Material for this task.
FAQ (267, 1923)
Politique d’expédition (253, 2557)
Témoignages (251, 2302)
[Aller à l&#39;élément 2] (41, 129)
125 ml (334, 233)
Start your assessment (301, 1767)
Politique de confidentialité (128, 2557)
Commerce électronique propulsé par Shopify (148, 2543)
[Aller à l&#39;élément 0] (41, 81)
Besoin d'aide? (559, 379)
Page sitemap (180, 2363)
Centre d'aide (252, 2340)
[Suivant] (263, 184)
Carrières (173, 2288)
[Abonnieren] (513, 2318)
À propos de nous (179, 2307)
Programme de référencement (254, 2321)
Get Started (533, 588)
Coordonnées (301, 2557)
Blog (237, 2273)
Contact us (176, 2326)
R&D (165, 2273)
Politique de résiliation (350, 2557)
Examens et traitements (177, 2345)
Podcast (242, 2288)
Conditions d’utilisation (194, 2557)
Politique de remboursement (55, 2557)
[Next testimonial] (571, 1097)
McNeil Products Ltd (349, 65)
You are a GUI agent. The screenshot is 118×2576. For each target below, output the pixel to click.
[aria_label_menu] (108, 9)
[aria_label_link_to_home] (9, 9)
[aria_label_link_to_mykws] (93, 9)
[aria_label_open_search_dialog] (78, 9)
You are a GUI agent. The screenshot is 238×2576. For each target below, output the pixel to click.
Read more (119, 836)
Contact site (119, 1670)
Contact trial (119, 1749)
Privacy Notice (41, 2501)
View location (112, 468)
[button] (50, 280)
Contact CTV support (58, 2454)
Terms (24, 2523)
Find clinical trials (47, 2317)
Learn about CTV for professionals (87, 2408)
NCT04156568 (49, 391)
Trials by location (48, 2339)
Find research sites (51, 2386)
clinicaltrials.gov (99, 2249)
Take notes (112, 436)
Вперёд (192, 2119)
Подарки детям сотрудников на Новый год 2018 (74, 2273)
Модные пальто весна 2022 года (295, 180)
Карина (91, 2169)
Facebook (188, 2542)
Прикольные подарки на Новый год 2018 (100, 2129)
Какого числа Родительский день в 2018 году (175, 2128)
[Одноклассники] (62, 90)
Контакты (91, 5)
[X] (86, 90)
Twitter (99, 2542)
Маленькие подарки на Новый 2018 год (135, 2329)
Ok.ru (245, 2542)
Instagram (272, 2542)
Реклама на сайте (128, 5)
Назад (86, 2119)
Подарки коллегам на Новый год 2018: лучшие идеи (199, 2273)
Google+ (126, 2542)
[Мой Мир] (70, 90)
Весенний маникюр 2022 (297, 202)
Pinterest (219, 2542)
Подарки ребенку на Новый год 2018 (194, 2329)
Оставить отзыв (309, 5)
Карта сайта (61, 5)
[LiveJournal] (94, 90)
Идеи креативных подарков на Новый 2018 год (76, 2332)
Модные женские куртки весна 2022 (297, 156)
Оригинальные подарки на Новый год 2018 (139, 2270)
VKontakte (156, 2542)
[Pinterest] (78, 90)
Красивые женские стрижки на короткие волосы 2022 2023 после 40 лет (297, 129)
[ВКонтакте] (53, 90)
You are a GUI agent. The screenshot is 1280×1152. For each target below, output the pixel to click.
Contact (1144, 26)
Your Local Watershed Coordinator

Assignment. Extract the listing in its entirety and repeat it exactly.

Your response.
FAQ (267, 1923)
Politique d’expédition (253, 2557)
Témoignages (251, 2302)
[Aller à l&#39;élément 2] (41, 129)
125 ml (334, 233)
Start your assessment (301, 1767)
Politique de confidentialité (128, 2557)
Commerce électronique propulsé par Shopify (148, 2543)
[Aller à l&#39;élément 0] (41, 81)
Besoin d'aide? (559, 379)
Page sitemap (180, 2363)
Centre d'aide (252, 2340)
[Suivant] (263, 184)
Carrières (173, 2288)
[Abonnieren] (513, 2318)
À propos de nous (179, 2307)
Programme de référencement (254, 2321)
Get Started (533, 588)
Coordonnées (301, 2557)
Blog (237, 2273)
Contact us (176, 2326)
R&D (165, 2273)
Politique de résiliation (350, 2557)
Examens et traitements (177, 2345)
Podcast (242, 2288)
Conditions d’utilisation (194, 2557)
Politique de remboursement (55, 2557)
[Next testimonial] (571, 1097)
McNeil Products Ltd (349, 65)
You are a GUI agent. The screenshot is 118×2576. For each target below, output the pixel to click.
[aria_label_menu] (108, 9)
[aria_label_link_to_home] (9, 9)
[aria_label_link_to_mykws] (93, 9)
[aria_label_open_search_dialog] (78, 9)
You are a GUI agent. The screenshot is 238×2576. For each target below, output the pixel to click.
Read more (119, 836)
Contact site (119, 1670)
Contact trial (119, 1749)
Privacy Notice (41, 2501)
View location (112, 468)
[button] (50, 280)
Contact CTV support (58, 2454)
Terms (24, 2523)
Find clinical trials (47, 2317)
Learn about CTV for professionals (87, 2408)
NCT04156568 (49, 391)
Trials by location (48, 2339)
Find research sites (51, 2386)
clinicaltrials.gov (99, 2249)
Take notes (112, 436)
Вперёд (192, 2119)
Подарки детям сотрудников на Новый год 2018 (74, 2273)
Модные пальто весна 2022 года (295, 180)
Карина (91, 2169)
Facebook (188, 2542)
Прикольные подарки на Новый год 2018 (100, 2129)
Какого числа Родительский день в 2018 году (175, 2128)
[Одноклассники] (62, 90)
Контакты (91, 5)
[X] (86, 90)
Twitter (99, 2542)
Маленькие подарки на Новый 2018 год (135, 2329)
Ok.ru (245, 2542)
Instagram (272, 2542)
Реклама на сайте (128, 5)
Назад (86, 2119)
Подарки коллегам на Новый год 2018: лучшие идеи (199, 2273)
Google+ (126, 2542)
[Мой Мир] (70, 90)
Весенний маникюр 2022 (297, 202)
Pinterest (219, 2542)
Подарки ребенку на Новый год 2018 (194, 2329)
Оставить отзыв (309, 5)
Карта сайта (61, 5)
[LiveJournal] (94, 90)
Идеи креативных подарков на Новый 2018 год (76, 2332)
Модные женские куртки весна 2022 (297, 156)
Оригинальные подарки на Новый год 2018 (139, 2270)
VKontakte (156, 2542)
[Pinterest] (78, 90)
Красивые женские стрижки на короткие волосы 2022 2023 после 40 лет (297, 129)
[ВКонтакте] (53, 90)
You are a GUI agent. The screenshot is 1280×1152. For each target below, output the pixel to click.
Contact (1144, 26)
Your Local Watershed Coordinator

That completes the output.